As such, this is my long winded approach:
Using the multinomial theorem,
$$(x_1 + x_2 + \cdots + x_m)^n
= \sum_{k_1+k_2+\cdots+k_m=n} {n \choose k_1, k_2, \ldots, k_m}
\prod_{1\le t\le m}x_{t}^{k_{t}},$$
we have the specific parameters $m=3$, $n=7$, $x_1=x^2$, $x_2=x$, and $x_3=-5$.
Via the theorem,
$$(x^2+x-5)^7=\sum_{k_1+k_2+k_3=7} {7 \choose k_1, k_2, k_3}\prod_{1 \le t \le 3}x_{t}^{k_t}=\sum_{k_1+k_2+k_3=7} {7 \choose k_1, k_2, k_3}x^{2k_1}x^{k_2}(-5)^{k_3}.$$
The coefficient of the $x^3$ term is the summation of the multinomial coefficient multiplied by the $(-5)^{k_3}$ factor evaluated at all the solutions of the equation $2k_1+k_2=3$ where $0\le k_1\le 7$ and $0 \le k_2 \le 7$.
Those values are $(k_1,k_2)=\{(1,1),(0,3)\}.$ Given that $k_1+k_2+k_3=7$, $k_3$ are respectively $5$ and $4$.
Hence, the coefficient of the $x^3$ is
$${7 \choose 1,1,5}(-5)^{5}+{7 \choose 0,3,4}(-5)^4.$$
Given that the definition of the multinomial coefficient is
$${n \choose k_1,k_2,\ldots ,k_m}=\frac{n!}{k_1!k_2!\cdots k_m!},$$
$$
\begin{align}
{7 \choose 1,1,5}(-5)^{5}+{7 \choose 0,3,4}(-5)^4&=\frac{7!(-5)^5}{1!1!5!}+\frac{7!(-5)^4}{0!3!4!}\\
&=7\cdot 6(-5)^5+\frac{7\cdot 6\cdot 5(-5)^4}{3!}\\
&=-109375
\end{align}$$
This could be atrociously wrong.
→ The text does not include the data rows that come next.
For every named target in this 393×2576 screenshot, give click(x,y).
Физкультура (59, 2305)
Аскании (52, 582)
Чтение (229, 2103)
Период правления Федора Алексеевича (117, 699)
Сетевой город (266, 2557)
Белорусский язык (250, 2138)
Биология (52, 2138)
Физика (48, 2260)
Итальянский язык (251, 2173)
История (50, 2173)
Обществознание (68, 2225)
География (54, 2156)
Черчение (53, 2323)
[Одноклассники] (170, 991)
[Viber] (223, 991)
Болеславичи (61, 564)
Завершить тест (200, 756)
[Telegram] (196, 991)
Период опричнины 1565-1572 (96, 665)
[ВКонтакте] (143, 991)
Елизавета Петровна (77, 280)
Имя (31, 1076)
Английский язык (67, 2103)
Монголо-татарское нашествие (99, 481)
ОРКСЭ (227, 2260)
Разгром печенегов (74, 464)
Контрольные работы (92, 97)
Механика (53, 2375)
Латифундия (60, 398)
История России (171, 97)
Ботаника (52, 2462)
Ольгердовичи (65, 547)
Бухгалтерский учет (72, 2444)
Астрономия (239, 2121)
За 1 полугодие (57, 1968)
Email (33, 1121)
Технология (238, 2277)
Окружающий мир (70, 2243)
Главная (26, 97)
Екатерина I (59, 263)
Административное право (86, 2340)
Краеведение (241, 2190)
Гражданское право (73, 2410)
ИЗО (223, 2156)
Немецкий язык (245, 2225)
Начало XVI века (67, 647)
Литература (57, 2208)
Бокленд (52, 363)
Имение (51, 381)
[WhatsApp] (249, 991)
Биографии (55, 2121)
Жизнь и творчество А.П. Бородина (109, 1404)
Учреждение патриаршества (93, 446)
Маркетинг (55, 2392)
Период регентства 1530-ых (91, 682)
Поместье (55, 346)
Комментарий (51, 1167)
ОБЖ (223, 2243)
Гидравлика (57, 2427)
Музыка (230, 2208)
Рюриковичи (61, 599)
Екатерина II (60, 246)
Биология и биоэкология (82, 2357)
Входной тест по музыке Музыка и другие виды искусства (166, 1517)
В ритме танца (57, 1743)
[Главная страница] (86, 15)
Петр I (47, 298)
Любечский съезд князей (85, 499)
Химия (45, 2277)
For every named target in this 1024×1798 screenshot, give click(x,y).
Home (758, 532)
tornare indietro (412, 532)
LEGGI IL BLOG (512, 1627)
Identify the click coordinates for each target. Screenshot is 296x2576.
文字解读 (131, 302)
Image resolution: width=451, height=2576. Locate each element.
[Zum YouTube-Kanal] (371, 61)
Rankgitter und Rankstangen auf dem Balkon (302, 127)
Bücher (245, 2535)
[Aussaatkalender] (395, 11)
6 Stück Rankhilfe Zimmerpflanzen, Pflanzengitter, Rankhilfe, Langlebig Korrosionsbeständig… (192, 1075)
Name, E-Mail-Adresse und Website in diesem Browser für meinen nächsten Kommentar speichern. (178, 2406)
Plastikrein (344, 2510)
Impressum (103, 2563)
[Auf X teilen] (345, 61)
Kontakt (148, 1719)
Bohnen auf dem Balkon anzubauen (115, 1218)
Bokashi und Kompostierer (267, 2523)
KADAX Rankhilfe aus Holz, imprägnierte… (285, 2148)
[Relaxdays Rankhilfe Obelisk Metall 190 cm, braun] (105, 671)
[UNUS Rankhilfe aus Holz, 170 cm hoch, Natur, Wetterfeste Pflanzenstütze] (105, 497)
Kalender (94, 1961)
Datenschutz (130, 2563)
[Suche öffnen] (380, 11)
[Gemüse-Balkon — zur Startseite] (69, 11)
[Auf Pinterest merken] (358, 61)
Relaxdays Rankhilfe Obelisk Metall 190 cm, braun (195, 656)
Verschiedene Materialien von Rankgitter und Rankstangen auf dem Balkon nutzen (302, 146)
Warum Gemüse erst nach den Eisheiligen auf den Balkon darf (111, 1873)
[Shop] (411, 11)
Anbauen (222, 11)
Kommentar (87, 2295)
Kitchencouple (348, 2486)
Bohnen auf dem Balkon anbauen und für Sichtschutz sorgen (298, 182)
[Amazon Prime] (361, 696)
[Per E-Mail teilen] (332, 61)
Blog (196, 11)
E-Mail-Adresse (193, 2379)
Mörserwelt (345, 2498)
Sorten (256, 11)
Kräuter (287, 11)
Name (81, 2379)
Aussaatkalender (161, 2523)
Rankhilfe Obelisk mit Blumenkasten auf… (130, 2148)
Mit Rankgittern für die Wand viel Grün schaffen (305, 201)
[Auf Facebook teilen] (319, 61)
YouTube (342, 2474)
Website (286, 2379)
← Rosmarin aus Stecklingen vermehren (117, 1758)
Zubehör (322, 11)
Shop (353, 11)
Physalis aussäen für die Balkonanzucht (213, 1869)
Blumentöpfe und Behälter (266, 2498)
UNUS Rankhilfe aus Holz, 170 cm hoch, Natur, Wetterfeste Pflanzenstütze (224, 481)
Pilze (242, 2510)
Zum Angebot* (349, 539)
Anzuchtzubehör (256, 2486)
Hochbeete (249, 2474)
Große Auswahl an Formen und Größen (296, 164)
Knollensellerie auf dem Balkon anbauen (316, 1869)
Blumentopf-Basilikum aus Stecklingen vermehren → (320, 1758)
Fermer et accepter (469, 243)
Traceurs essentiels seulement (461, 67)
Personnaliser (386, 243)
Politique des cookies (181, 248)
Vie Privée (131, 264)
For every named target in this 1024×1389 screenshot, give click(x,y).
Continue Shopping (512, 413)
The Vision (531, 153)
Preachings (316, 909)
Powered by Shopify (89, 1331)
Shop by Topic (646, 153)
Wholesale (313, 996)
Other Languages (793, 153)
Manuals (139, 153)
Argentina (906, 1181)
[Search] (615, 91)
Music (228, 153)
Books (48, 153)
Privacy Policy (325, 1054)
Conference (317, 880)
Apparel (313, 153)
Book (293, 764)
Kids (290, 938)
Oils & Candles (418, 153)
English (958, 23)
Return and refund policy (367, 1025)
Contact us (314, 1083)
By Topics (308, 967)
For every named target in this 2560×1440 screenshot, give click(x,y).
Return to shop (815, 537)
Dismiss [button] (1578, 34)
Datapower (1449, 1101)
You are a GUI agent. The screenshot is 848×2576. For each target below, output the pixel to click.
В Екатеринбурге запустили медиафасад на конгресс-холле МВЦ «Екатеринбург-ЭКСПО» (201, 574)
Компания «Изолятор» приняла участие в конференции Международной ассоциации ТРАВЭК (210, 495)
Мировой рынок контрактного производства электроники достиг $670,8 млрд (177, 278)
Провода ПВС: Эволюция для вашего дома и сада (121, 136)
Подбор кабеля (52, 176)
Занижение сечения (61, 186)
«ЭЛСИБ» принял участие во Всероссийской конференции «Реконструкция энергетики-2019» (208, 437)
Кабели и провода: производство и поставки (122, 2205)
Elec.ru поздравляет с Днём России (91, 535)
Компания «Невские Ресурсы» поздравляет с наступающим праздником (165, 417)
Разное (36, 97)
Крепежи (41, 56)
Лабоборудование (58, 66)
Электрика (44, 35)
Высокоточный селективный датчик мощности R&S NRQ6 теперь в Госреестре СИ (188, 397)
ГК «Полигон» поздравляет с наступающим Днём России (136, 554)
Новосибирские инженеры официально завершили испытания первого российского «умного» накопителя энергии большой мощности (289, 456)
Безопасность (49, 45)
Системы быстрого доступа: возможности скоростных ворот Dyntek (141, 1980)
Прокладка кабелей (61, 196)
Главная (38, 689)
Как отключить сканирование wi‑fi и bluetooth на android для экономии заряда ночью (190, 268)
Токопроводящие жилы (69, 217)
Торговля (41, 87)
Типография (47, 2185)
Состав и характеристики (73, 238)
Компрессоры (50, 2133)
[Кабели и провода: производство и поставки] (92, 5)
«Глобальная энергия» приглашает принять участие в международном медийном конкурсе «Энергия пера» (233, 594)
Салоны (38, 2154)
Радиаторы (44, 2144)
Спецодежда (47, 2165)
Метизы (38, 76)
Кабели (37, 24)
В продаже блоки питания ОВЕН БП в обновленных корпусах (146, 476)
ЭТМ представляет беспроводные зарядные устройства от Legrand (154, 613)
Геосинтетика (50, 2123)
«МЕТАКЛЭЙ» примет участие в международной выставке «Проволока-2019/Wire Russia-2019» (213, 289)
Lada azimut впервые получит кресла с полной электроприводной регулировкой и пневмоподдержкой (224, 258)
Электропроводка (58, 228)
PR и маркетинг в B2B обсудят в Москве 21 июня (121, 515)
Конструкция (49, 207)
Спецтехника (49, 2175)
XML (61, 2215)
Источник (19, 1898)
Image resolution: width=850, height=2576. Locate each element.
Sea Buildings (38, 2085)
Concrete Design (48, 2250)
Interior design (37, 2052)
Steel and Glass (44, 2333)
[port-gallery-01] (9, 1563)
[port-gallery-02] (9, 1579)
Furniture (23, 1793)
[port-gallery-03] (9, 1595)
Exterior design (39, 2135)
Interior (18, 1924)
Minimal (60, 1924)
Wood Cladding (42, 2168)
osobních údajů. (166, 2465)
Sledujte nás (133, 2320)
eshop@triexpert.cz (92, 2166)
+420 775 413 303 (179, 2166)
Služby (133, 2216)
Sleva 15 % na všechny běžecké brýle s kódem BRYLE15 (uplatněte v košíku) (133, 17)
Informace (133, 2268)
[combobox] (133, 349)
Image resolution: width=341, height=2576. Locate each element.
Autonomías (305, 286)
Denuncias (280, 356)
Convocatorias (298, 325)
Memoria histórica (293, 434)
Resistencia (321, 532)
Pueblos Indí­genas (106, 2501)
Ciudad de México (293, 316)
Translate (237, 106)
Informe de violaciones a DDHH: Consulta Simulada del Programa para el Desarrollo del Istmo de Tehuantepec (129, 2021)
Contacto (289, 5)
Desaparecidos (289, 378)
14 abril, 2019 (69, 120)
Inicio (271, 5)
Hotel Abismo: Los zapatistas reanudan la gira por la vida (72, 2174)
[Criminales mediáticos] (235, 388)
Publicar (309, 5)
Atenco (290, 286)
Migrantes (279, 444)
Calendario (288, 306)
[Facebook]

Either way, I am desperate for a much simpler process. This is ridiculous to do in a timed testing environment without the formulas given.
I would like to see a very simple but also very general way of arriving at the correct answer (preferably without college methods, but I am open to any methods).
What says you, Math.SE?
Best Answer
Well, in full generality, the approach you took is the right one (though you made a minor mistake in the end), but if you want to do without all the machinery, it's probably easier to do this calculation armed only with a bit of common sense.
You want three factors of $x$ – where are you going to get them from? Either from three individual $x$s, or from one $x^2$ and one $x$. In either case, the remaining factors have to be $-5$. In the first case, you can choose $3$ out of $7$ factors to be $x$, so this yields $\binom73(-5)^4$. In the second case, you can select one out of $7$ factors to be $x^2$ and then one of the $6$ remaining factors to be $x$, so this yields $7\cdot6(-5)^5$. The sum is $35(-5)^4+42(-5)^5=(35-210)(-5)^4=-175\cdot625=-109375$, which is also what your approach would have yielded if you hadn't accidentally increased the exponent of $-5$ by one in the second term.